■ REQUIRED ACTION
Of the entries below, restate word for word only the section that runs from the line with "11 (408, 915)" to the line with "[Salin ayat] (500, 75)", counting both ends.

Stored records
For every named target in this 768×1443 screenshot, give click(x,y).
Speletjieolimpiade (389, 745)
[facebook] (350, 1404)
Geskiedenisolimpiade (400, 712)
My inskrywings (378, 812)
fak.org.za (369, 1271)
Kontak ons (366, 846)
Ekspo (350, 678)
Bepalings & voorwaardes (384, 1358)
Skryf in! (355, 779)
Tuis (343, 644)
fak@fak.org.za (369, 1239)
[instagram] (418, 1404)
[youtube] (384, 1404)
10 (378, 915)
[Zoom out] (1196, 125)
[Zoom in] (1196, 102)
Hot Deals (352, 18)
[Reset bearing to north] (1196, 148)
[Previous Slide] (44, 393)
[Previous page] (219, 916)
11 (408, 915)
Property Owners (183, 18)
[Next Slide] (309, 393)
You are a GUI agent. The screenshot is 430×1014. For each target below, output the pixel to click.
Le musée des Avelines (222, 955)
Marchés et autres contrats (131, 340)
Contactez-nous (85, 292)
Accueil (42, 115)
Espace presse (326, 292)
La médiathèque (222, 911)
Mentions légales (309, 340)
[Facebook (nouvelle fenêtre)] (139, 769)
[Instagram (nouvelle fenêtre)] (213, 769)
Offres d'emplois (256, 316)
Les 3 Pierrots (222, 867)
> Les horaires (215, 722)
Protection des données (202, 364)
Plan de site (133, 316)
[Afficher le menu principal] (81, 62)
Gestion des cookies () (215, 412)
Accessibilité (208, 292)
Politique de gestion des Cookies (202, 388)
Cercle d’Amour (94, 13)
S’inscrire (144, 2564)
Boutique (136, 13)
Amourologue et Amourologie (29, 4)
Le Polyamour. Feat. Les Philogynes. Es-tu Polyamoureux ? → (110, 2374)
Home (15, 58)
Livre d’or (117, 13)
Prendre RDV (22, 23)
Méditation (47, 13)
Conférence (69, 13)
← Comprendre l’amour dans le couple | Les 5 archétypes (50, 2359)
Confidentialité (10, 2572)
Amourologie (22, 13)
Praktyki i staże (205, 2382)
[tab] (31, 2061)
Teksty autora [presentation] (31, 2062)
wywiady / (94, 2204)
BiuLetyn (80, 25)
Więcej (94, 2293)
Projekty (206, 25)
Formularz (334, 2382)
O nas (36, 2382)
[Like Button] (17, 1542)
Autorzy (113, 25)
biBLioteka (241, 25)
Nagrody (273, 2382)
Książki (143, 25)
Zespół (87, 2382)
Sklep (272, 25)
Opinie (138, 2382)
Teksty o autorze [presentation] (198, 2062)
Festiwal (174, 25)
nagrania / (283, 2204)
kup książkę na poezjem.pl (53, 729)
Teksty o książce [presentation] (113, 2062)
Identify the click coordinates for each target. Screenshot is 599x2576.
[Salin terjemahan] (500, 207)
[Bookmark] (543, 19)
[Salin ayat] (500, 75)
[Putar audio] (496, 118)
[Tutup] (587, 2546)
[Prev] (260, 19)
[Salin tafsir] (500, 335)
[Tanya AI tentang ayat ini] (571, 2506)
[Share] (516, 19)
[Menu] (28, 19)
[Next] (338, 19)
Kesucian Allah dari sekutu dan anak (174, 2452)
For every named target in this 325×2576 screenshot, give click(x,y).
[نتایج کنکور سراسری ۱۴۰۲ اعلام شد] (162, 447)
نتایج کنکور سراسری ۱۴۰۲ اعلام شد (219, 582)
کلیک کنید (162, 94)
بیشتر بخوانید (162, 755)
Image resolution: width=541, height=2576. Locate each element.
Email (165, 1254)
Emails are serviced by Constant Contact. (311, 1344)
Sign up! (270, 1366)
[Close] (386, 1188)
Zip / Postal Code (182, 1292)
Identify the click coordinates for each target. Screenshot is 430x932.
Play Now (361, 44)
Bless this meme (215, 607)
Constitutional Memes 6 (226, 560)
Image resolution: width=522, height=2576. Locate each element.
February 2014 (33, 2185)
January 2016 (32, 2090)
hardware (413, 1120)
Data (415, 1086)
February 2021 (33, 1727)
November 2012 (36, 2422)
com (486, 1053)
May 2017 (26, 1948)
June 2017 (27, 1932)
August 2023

■ EXERCISE RESPONSE
11 (408, 915)
Property Owners (183, 18)
[Next Slide] (309, 393)
You are a GUI agent. The screenshot is 430×1014. For each target below, output the pixel to click.
Le musée des Avelines (222, 955)
Marchés et autres contrats (131, 340)
Contactez-nous (85, 292)
Accueil (42, 115)
Espace presse (326, 292)
La médiathèque (222, 911)
Mentions légales (309, 340)
[Facebook (nouvelle fenêtre)] (139, 769)
[Instagram (nouvelle fenêtre)] (213, 769)
Offres d'emplois (256, 316)
Les 3 Pierrots (222, 867)
> Les horaires (215, 722)
Protection des données (202, 364)
Plan de site (133, 316)
[Afficher le menu principal] (81, 62)
Gestion des cookies () (215, 412)
Accessibilité (208, 292)
Politique de gestion des Cookies (202, 388)
Cercle d’Amour (94, 13)
S’inscrire (144, 2564)
Boutique (136, 13)
Amourologue et Amourologie (29, 4)
Le Polyamour. Feat. Les Philogynes. Es-tu Polyamoureux ? → (110, 2374)
Home (15, 58)
Livre d’or (117, 13)
Prendre RDV (22, 23)
Méditation (47, 13)
Conférence (69, 13)
← Comprendre l’amour dans le couple | Les 5 archétypes (50, 2359)
Confidentialité (10, 2572)
Amourologie (22, 13)
Praktyki i staże (205, 2382)
[tab] (31, 2061)
Teksty autora [presentation] (31, 2062)
wywiady / (94, 2204)
BiuLetyn (80, 25)
Więcej (94, 2293)
Projekty (206, 25)
Formularz (334, 2382)
O nas (36, 2382)
[Like Button] (17, 1542)
Autorzy (113, 25)
biBLioteka (241, 25)
Nagrody (273, 2382)
Książki (143, 25)
Zespół (87, 2382)
Sklep (272, 25)
Opinie (138, 2382)
Teksty o autorze [presentation] (198, 2062)
Festiwal (174, 25)
nagrania / (283, 2204)
kup książkę na poezjem.pl (53, 729)
Teksty o książce [presentation] (113, 2062)
Identify the click coordinates for each target. Screenshot is 599x2576.
[Salin terjemahan] (500, 207)
[Bookmark] (543, 19)
[Salin ayat] (500, 75)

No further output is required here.